> [Given problem]: Return each of the following items word for word, without changing anything.

> [Information given]:
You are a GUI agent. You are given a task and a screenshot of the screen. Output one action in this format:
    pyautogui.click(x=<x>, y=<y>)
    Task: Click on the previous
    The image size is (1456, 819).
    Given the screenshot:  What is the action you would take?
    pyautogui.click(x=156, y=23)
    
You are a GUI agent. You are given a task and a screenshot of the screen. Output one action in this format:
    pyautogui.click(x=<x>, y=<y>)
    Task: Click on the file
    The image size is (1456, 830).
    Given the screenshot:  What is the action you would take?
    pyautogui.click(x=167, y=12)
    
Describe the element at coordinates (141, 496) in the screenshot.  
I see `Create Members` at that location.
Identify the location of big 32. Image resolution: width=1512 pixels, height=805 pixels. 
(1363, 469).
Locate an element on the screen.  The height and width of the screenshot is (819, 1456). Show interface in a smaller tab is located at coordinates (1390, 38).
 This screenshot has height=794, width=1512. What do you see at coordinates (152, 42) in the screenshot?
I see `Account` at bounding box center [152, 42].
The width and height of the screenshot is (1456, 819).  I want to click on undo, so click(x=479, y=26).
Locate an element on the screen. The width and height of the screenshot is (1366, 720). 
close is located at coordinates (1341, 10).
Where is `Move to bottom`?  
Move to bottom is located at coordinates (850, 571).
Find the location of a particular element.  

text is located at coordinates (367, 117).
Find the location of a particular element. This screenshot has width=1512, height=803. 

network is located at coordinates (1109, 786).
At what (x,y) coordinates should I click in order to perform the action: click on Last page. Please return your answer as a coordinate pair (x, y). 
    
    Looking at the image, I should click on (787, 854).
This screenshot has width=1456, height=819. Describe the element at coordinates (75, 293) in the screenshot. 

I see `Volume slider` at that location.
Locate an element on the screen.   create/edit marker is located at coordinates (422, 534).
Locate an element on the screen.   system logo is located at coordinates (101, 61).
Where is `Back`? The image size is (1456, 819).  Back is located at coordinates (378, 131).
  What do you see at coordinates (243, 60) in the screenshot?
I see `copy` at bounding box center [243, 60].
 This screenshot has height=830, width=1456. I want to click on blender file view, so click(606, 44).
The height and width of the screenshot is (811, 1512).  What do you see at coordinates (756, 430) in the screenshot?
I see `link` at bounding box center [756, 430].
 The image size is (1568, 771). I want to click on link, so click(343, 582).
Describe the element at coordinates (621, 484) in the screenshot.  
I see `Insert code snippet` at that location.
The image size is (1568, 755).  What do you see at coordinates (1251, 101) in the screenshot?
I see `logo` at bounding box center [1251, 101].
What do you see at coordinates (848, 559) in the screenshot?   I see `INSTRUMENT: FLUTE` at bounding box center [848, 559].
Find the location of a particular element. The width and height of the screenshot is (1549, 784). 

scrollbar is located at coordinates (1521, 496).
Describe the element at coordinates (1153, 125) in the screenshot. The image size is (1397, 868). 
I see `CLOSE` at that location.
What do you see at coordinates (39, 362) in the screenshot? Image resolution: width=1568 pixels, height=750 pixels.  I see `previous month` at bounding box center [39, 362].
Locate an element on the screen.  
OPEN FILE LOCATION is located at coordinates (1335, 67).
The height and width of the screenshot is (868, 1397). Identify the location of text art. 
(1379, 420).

> [Result of this task]:
You are a GUI agent. You are given a task and a screenshot of the screen. Output one action in this format:
    pyautogui.click(x=<x>, y=<y>)
    Task: Click on the previous
    The image size is (1456, 819).
    Given the screenshot:  What is the action you would take?
    pyautogui.click(x=156, y=23)
    
You are a GUI agent. You are given a task and a screenshot of the screen. Output one action in this format:
    pyautogui.click(x=<x>, y=<y>)
    Task: Click on the file
    The image size is (1456, 830).
    Given the screenshot:  What is the action you would take?
    pyautogui.click(x=167, y=12)
    
Describe the element at coordinates (141, 496) in the screenshot.  
I see `Create Members` at that location.
Identify the location of big 32. Image resolution: width=1512 pixels, height=805 pixels. 
(1363, 469).
Locate an element on the screen.  The height and width of the screenshot is (819, 1456). Show interface in a smaller tab is located at coordinates (1390, 38).
 This screenshot has height=794, width=1512. What do you see at coordinates (152, 42) in the screenshot?
I see `Account` at bounding box center [152, 42].
The width and height of the screenshot is (1456, 819).  I want to click on undo, so click(x=479, y=26).
Locate an element on the screen. The width and height of the screenshot is (1366, 720). 
close is located at coordinates (1341, 10).
Where is `Move to bottom`?  
Move to bottom is located at coordinates (850, 571).
Find the location of a particular element.  

text is located at coordinates (367, 117).
Find the location of a particular element. This screenshot has width=1512, height=803. 

network is located at coordinates (1109, 786).
At what (x,y) coordinates should I click in order to perform the action: click on Last page. Please return your answer as a coordinate pair (x, y). 
    
    Looking at the image, I should click on (787, 854).
This screenshot has width=1456, height=819. Describe the element at coordinates (75, 293) in the screenshot. 

I see `Volume slider` at that location.
Locate an element on the screen.   create/edit marker is located at coordinates (422, 534).
Locate an element on the screen.   system logo is located at coordinates (101, 61).
Where is `Back`? The image size is (1456, 819).  Back is located at coordinates (378, 131).
  What do you see at coordinates (243, 60) in the screenshot?
I see `copy` at bounding box center [243, 60].
 This screenshot has height=830, width=1456. I want to click on blender file view, so click(606, 44).
The height and width of the screenshot is (811, 1512).  What do you see at coordinates (756, 430) in the screenshot?
I see `link` at bounding box center [756, 430].
 The image size is (1568, 771). I want to click on link, so click(343, 582).
Describe the element at coordinates (621, 484) in the screenshot.  
I see `Insert code snippet` at that location.
The image size is (1568, 755).  What do you see at coordinates (1251, 101) in the screenshot?
I see `logo` at bounding box center [1251, 101].
What do you see at coordinates (848, 559) in the screenshot?   I see `INSTRUMENT: FLUTE` at bounding box center [848, 559].
Find the location of a particular element. The width and height of the screenshot is (1549, 784). 

scrollbar is located at coordinates (1521, 496).
Describe the element at coordinates (1153, 125) in the screenshot. The image size is (1397, 868). 
I see `CLOSE` at that location.
What do you see at coordinates (39, 362) in the screenshot? Image resolution: width=1568 pixels, height=750 pixels.  I see `previous month` at bounding box center [39, 362].
Locate an element on the screen.  
OPEN FILE LOCATION is located at coordinates (1335, 67).
The height and width of the screenshot is (868, 1397). Identify the location of text art. 
(1379, 420).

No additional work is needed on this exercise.